Alla luce di queste norme, quindi, non sarà affatto facile riportare gli investimenti stranieri in Cina?
I cinesi da una parte vorrebbero favorirli, ma dall’altra ci sono tutta una serie di regolamenti che non vanno in questa direzione. Come la stretta, anche questa rinforzata, sulla comunicazione elettronica: proseguono, ad esempio, i blocchi di Gmail. È vero che sono aggirabili con un VPN, ma è anche vero che c’è una lotta continua fra le autorità cinesi e l’amministrazione del cyberspazio. Tutto questo controllo strettissimo sull’informazione e la comunicazione chiaramente crea un clima che dà fastidio alle aziende straniere. Per i cinesi, però, mantenere questo controllo è importante. Ci sono, insomma, due esigenze che vanno una contro l’altra: più è stretto il controllo, più le aziende si preoccupano per i loro impiegati che corrono dei rischi. Saranno indotte a lavorare meno con la Cina e magari ad andare in India, dove questi problemi non ci sono.
Uno dei temi delle due sessioni è quello delle nuove forze produttive, delle imprese cinesi in grado di tenere il Paese al passo con l’innovazione tecnologica. Quali sono i piani di Xi Jinping?
Questo è il grande progetto di Xi del decoupling: l’idea di creare una sorta di autarchia per cui anche in caso di invasione di Taiwan le sanzioni internazionali contro la Cina preoccuperebbero meno. Anche questo aspetto comporta dei problemi. Ci sono prodotti che i cinesi non sanno realizzare o lo fanno a costi più alti dei vicini. Il caso più tipico è proprio quello dei semiconduttori: se li comprano a Taiwan, costa meno che produrseli in casa.
I rapporti con gli Stati Uniti, invece, a che punto sono?
I cinesi dicono che sono a un livello molto basso. Non credo, tuttavia, che siano un grande tema di discussione, perché da questo punto di vista tutto è in stand-by in attesa delle elezioni presidenziali americane. Altri Paesi, come la Russia, si aspettano molto di buono da Trump, i cinesi no perché il candidato repubblicano ha una retorica anti-cinese molto forte.
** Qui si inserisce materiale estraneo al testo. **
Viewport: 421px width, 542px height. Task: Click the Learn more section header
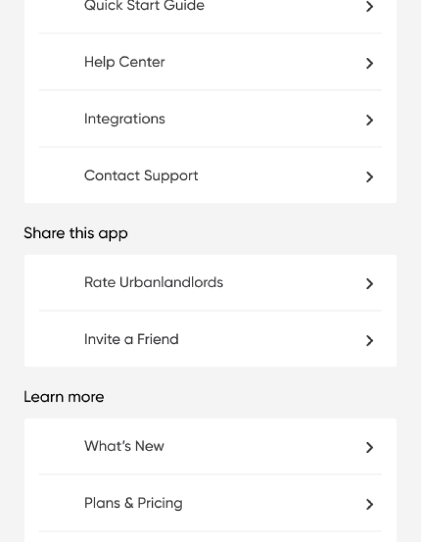[64, 396]
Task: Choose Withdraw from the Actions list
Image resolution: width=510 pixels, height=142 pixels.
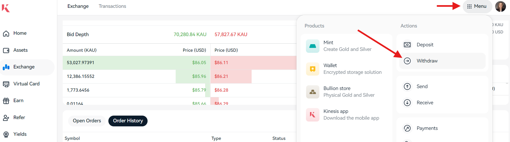Action: coord(427,61)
I colloqui che ci sono stati con Biden recentemente non hanno sortito effetto?
Ci sono stati ma il mondo, visti i sondaggi, ha il forte timore (o speranza nel caso di alcuni) che Biden duri poco.
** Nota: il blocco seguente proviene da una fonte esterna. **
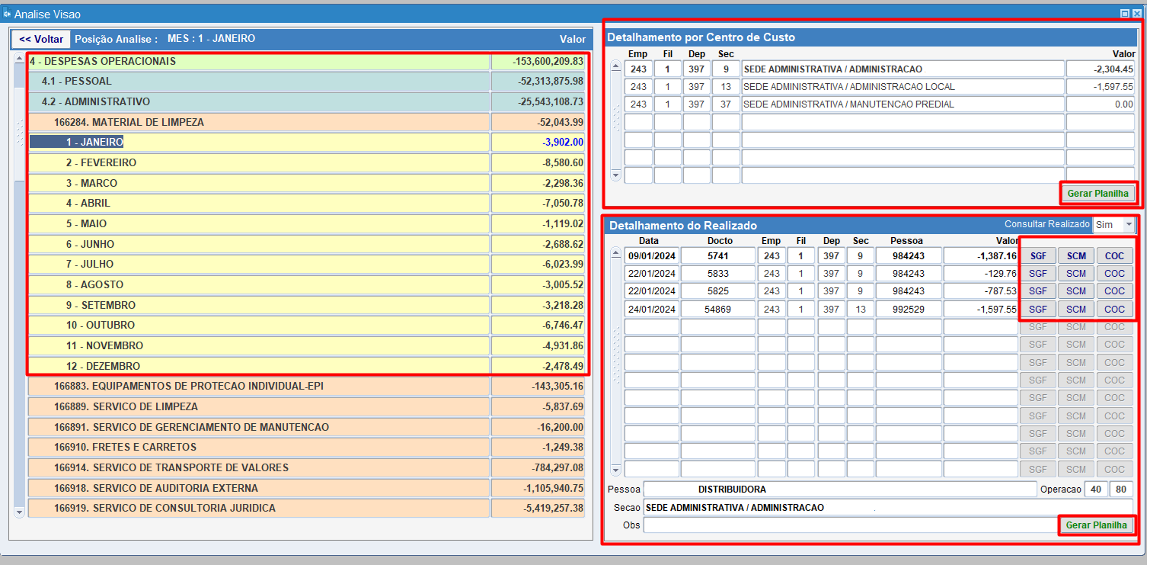Image resolution: width=1150 pixels, height=565 pixels.
Task: Click Gerar Planilha in Detalhamento do Realizado
Action: (1096, 525)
Uno dei fronti su cui è impegnata la Cina è quello del Mar Cinese Meridionale, non solamente per i rapporti con Taiwan, ma anche per quelli con altri Paesi come Filippine e Giappone. Qui la strategia del Partito quale sarà?
Continueremo a vedere delle schermaglie senza che succeda nulla di decisivo prima delle elezioni americane, che saranno un punto osservato con attenzione da tutti questi Paesi. I segnali che arrivano dalla Cina dicono che le due sessioni siano concentrate soprattutto sull’economia: nonostante gli articoli propagandistici, il Paese non è fuori dalla crisi. È questa la priorità del dibattito. Il tema della politica estera per ora non è centrale.
L’Italia che conseguenze deve aspettarsi dall’attuale situazione economica cinese?
L’interesse dell’Italia, al di là della questione della Via della Seta che è irrilevante, perché tedeschi e francesi che non sono in Belt and Road con i cinesi fanno più affari di noi che ci siamo stati, è che riparta il mercato interno, perché noi vendiamo alla Cina soprattutto prodotti costosi, che il consumatore cinese compra se l’economia va bene. Una questione sulla quale qualunque mossa dell’Italia non ha nessuna influenza perché dipende da fattori interni cinesi.